• Given passage:

---

These highs and lows – and the constant friction between the need for revenue and the need for impact – have led to trade-offs on both sides. Along the way, our board pushed us to envisage what our end-state would be, and what that meant for our business model. Would we become a for-profit and adapt our product to better suit what the market felt they needed? Would we become more reliant on donor funds to aid in reducing affordability issues and reaching higher student numbers and having a greater impact? Should we rapidly reduce costs to fit in with what the market can afford, knowing that it would compromise the quality of the educational experience we deliver?

All of these questions led us to define who we are and resist who we were expected to be. We’re for revenue to ensure we contribute financially to our missions. But we’re for impact, not for profit, and so as an organisation, we’re neither one nor the other.

  • We know the market needs our courses to achieve development objectives, but the market doesn’t see this as clearly as we do; so we’re camouflaged.
  • We need in-country partners and funding partners with similar missions to meet our objectives; so we’re part of a herd.
  • We compete for the same funding as organisations with similar missions, so we drink from the same waterhole and eat from the same grass plain, and these resources are scarce.
  • We’re a social enterprise – but for impact not for financial return, and the world needs a herd of those. We’re a zebra, not a unicorn. To other organisations struggling to balance the competing needs of impact and financial sustainability, I say: Embrace your dual nature. It’s possible, and often essential, to do both.

---

• Problems and tasks:
1. Answer these questions about the passage on balancing revenue and impact, one answer per line, marked (a), (b) and (c) to match:
(a) Why does the organization say it is camouflaged?
(b) What two kinds of partners does it say it needs?
(c) What animal does the writer say the organization is, rather than a unicorn?
2. Which possible directions for the business model does the passage on balancing revenue and impact raise as questions? List every one.
3. Carry the passage on balancing revenue and impact forward from its final sentence.

• Recorded information:
---

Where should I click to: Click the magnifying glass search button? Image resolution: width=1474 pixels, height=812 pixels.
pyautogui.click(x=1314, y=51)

---

• Expected responses:
1.
(a) The market needs its courses to achieve development objectives but doesn't see this as clearly as the organization does.
(b) In-country partners and funding partners with similar missions.
(c) A zebra.

2.
- Becoming a for-profit and adapting the product to better suit what the market felt it needed
- Becoming more reliant on donor funds to reduce affordability issues, reach higher student numbers and have a greater impact
- Rapidly reducing costs to fit what the market can afford, knowing it would compromise the quality of the educational experience

3.
 

We are Stronger Together, Especially when Change is Perpetual

“Rapid prototyping” is an excellent way of describing the fast-paced and constant change we’ve seen in these five years – but “organised chaos” would be the more appropriate term (totally planned of course).

We’ve tested every possible business model, price and product angle, promotional and sales channel, engagement and operational model – you name it, we’ve tested it. This constant yet fast-paced change called for incredible resilience, as an organisation and as a team. It also called for patience from our funders and partners.

In these five years, I’ve learned that being the founding CEO didn’t mean I needed to deliver on my own. I didn’t need to have all the answers, my ideas didn’t need to be the ones we implemented, and I alone didn’t need to solve every problem.

My co-founders together provided our creative engine and sound reasoning; our initial advisors and then our board have always had my back; our funders Omidyar – and later Flourish, MasterCard Foundation, the Bill and Melinda Gates Foundation and FSD Africa – have challenged me while being hands-on partners to our success, offering support that went way beyond funding. Our partners, Rockefeller Philanthropy Advisors, The Fletcher School at Tufts University and our founding technology partner, BOnline, have all played their part in driving us forward. There have been many more since, along with our remarkable team.

The strength of these true partnerships, whether they involve co-founders, team members, funders or other supporters, is what builds resilience into a startup. I encourage the leaders of other social enterprises and organisations to invest the time it takes to build a strong team – and then to embrace their support as you navigate the challenges you’ll undoubtedly encounter. In the perpetually changing environment we all face, you’ll need all the help you can get, and there are many individuals and organisations out there that are willing to provide it.

As we wish a happy fifth birthday to Digital Frontiers and enter our next chapter with CGAP’s Gateway Academy, I’d like to say thank you to everyone who’s gotten us here. It has been an incredible journey so far, and we still have further to go.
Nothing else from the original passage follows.